ISPC is obtained by reprogramming ordinary differentiated cells with an already given function so that they become stem cells again. Then almost any other cells can be obtained from them, including organoids that mimic brain tissue and even separately the cerebral cortex. Moreover, it was previously shown that studies on such organoids are identical to experiments on a real brain.
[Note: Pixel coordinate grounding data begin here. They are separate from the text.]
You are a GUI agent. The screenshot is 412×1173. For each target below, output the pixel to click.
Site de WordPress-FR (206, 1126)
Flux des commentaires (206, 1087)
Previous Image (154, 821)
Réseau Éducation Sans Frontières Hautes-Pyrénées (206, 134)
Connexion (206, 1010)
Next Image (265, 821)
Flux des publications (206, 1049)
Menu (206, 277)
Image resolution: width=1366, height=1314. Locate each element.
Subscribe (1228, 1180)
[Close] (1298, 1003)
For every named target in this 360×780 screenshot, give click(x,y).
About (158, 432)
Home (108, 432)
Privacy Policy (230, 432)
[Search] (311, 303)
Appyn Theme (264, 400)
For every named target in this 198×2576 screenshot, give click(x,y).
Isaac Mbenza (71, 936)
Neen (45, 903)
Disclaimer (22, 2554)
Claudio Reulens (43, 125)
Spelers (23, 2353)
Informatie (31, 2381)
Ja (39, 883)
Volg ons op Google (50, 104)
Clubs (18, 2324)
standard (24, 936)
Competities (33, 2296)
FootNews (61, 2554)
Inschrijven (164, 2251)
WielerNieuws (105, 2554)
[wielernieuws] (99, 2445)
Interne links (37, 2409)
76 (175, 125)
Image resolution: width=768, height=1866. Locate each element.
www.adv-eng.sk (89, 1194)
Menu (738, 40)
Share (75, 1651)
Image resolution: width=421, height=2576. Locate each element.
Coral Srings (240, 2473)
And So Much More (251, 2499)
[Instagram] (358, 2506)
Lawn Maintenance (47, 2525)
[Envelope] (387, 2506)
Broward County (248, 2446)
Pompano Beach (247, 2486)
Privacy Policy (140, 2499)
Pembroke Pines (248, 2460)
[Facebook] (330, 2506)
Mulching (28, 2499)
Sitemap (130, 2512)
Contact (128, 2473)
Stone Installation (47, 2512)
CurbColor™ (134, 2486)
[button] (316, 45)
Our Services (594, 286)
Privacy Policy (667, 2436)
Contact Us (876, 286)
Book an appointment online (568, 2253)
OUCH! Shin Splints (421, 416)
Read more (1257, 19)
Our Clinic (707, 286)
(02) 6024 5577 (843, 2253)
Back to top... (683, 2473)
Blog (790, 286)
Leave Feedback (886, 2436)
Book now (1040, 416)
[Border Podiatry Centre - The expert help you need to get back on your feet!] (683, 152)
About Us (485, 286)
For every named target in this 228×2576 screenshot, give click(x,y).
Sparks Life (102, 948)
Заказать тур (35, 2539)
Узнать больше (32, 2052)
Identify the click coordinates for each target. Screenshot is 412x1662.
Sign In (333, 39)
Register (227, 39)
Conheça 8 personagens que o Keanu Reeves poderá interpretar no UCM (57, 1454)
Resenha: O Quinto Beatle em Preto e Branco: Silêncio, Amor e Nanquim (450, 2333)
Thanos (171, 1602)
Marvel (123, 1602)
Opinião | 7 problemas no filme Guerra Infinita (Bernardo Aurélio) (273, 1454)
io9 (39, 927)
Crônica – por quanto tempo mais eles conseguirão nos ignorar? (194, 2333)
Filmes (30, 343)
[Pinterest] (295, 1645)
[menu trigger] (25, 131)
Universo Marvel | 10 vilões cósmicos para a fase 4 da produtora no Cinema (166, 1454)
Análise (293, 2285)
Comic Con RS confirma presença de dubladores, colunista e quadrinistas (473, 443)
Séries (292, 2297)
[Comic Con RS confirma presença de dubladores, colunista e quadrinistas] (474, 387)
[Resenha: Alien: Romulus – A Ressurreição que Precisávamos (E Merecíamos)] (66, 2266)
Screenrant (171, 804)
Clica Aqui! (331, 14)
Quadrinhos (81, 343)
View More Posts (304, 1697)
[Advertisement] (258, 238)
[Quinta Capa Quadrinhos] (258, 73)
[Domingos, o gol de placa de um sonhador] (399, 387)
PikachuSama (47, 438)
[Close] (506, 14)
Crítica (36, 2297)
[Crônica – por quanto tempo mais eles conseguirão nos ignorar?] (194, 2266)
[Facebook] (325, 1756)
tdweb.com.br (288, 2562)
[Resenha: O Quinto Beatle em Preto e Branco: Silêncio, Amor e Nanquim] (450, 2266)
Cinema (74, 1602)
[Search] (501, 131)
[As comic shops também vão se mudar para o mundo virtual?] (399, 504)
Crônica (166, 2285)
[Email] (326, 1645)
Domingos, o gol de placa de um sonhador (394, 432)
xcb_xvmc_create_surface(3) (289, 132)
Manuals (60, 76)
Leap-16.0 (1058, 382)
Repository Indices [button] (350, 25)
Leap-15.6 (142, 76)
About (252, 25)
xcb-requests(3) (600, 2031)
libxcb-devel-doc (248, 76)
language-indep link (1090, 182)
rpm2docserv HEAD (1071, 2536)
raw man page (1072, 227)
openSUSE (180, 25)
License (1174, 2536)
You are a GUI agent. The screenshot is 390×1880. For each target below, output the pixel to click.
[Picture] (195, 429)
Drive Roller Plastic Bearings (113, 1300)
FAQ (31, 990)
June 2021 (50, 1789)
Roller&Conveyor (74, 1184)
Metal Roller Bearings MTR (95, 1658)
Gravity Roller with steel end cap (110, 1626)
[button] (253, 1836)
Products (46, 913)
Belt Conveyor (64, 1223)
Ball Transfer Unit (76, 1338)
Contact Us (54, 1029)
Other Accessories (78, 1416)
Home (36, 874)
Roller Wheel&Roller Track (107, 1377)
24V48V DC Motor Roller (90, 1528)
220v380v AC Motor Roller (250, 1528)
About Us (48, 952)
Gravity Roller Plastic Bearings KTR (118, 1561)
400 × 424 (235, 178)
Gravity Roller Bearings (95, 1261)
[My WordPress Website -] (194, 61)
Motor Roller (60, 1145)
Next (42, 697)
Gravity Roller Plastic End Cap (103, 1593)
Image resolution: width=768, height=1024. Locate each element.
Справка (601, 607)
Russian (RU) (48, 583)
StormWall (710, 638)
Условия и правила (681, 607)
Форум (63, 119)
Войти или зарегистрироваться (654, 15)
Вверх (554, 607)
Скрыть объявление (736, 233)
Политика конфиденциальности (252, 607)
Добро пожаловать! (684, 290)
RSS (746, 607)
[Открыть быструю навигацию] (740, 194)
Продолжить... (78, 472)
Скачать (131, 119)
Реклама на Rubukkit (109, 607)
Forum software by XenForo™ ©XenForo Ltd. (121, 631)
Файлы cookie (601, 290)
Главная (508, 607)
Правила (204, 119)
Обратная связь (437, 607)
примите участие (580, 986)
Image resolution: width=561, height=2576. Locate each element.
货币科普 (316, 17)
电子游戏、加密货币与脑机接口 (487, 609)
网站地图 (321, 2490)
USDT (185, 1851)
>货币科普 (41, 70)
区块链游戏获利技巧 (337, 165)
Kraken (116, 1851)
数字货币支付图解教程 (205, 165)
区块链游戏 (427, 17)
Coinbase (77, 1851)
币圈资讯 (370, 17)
The scientists selected the previously known human-specific ARHGAP11B gene, active mainly in the precursor cells of neurons in the neocortex of the human fetus, and forced it to be expressed in the cells of the brain organoids of chimpanzees. This led to a doubling of the number of precursor neurons that play a key role in the expansion of the neocortex.
The organoid of the chimpanzee brain is about 3 millimeters in size. Ordinary stem cells are colored red, stem cells that have received the ARHGAP11B gene are colored green.
On the other hand, by blocking the expression of this gene in human brain organoid cells, the researchers reduced the number of neocortex neuron precursors to the level of chimpanzees. Moreover, blocking the similar but not identical ARHGAP11A gene, which is much more common among many animal species, does not lead to such drastic changes.
It is assumed that the ARHGAP11B gene appeared as a result of partial duplication (doubling) of the ARHGAP11A gene about 5 million years ago and further mutation of this copy. Perhaps it was these mutations and the subsequent expression of ARHGAP11B that played a key role in increasing cognitive abilities and human evolution.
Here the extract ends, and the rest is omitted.